Lots of Bytes
When you start talking about lots of bytes, you get into prefixes like kilo, mega and giga, as in kilobyte, megabyte and gigabyte (also shortened to K, M and G, as in Kbytes, Mbytes and Gbytes or KB, MB and GB). The following table shows the multipliers:

Name
Abbr.
Size
Kilo
K
2^10 = 1,024
Mega
M
2^20 = 1,048,576
Giga
G
2^30 = 1,073,741,824
Tera
T
2^40 = 1,099,511,627,776
Peta
P
2^50 = 1,125,899,906,842,624
Exa
E
2^60 = 1,152,921,504,606,846,976
Zetta
Z
2^70 = 1,180,591,620,717,411,303,424
Yotta
Y
2^80 = 1,208,925,819,614,629,174,706,176

You can see in this chart that kilo is about a thousand, mega is about a million, giga is about a billion, and so on. So when someone says, "This computer has a 2 gig hard drive," what he or she means is that the hard drive stores 2 gigabytes, or approximately 2 billion bytes, or exactly 2,147,483,648 bytes.
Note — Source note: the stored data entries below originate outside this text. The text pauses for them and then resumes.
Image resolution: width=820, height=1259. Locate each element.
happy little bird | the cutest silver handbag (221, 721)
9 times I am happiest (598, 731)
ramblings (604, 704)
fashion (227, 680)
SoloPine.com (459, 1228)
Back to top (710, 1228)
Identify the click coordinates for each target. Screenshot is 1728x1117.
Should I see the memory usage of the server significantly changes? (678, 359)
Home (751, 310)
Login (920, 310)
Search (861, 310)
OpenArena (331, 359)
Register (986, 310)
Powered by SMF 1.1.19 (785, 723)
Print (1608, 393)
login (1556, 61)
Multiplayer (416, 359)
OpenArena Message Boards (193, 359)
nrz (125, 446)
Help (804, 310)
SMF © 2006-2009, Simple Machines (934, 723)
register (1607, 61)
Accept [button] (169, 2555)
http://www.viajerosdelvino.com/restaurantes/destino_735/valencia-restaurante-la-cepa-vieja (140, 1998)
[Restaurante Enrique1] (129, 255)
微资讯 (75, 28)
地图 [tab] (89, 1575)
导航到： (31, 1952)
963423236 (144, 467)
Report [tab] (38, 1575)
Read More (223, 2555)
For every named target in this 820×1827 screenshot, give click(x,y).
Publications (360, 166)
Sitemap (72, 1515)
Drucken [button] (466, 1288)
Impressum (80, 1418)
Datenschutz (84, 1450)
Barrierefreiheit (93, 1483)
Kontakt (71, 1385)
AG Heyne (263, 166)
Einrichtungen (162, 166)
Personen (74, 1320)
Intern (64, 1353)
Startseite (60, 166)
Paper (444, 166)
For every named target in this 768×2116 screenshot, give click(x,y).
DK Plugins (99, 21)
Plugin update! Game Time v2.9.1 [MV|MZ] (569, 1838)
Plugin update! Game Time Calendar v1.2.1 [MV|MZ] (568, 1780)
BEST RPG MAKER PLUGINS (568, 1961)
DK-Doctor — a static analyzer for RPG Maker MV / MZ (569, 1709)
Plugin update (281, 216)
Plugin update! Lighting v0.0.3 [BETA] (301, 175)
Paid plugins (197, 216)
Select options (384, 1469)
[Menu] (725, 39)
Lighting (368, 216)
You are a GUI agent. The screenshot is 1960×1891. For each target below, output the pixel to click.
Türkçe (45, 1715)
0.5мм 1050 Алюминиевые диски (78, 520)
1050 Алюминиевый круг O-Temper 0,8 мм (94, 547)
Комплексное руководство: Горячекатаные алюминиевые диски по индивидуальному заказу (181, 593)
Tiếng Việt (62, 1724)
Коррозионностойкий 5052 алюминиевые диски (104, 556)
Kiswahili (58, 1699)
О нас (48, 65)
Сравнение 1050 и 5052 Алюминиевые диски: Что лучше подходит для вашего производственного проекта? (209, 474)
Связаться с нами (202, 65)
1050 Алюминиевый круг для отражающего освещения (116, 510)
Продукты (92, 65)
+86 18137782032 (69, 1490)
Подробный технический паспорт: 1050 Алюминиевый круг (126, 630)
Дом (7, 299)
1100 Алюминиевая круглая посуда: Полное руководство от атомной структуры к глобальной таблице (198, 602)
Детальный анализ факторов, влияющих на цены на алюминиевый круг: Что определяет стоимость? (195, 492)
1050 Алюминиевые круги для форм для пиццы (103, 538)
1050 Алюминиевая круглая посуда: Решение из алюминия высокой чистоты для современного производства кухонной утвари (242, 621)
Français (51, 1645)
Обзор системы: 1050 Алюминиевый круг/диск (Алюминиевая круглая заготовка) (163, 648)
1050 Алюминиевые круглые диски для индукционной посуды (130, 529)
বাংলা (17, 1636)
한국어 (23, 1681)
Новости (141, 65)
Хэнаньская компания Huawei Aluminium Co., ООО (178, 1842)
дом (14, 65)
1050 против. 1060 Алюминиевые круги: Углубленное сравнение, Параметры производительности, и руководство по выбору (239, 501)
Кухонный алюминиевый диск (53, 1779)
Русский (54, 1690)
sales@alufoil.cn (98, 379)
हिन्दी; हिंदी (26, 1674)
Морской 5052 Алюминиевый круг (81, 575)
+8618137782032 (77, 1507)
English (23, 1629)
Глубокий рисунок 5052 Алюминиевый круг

How could you possibly need 2 gigabytes of space? When you consider that one CD holds 650 megabytes, you can see that just three CDs worth of data will fill the whole thing! Terabyte databases are fairly common these days, and there are probably a few petabyte databases floating around the Pentagon by now.